* TASK ITEM *
What lines in the records include the string "computer"? Return each one.

RECORDED DATA: Begin

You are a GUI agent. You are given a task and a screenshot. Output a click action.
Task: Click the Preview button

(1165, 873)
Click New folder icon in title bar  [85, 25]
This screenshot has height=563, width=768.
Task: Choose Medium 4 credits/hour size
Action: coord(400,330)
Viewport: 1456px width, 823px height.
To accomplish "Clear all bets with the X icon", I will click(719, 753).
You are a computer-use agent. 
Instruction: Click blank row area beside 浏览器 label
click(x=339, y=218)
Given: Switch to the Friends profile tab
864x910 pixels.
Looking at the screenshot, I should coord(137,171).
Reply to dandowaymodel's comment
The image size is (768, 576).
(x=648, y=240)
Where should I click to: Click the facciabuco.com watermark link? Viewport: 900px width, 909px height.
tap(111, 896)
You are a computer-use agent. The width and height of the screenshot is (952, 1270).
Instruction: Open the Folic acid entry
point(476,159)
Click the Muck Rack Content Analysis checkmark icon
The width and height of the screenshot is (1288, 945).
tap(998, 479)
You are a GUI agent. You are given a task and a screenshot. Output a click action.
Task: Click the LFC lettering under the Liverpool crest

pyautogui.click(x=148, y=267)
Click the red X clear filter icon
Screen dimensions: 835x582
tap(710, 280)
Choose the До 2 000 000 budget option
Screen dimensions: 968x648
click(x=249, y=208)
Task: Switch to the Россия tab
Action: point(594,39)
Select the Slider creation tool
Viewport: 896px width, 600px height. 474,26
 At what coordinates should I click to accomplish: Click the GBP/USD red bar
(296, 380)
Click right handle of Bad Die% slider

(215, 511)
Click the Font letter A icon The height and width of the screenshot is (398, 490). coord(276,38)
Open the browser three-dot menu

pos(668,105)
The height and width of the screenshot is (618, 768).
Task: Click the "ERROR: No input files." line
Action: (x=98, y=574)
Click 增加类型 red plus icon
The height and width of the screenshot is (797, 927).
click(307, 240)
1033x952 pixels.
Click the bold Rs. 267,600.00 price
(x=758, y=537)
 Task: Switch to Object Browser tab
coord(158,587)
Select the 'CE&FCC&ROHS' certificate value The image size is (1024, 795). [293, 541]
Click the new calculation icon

RECORDED DATA: End

* RESULT FOR THIS TASK *
You are a computer-use agent. 
You are a computer-use agent. The width and height of the screenshot is (952, 1270).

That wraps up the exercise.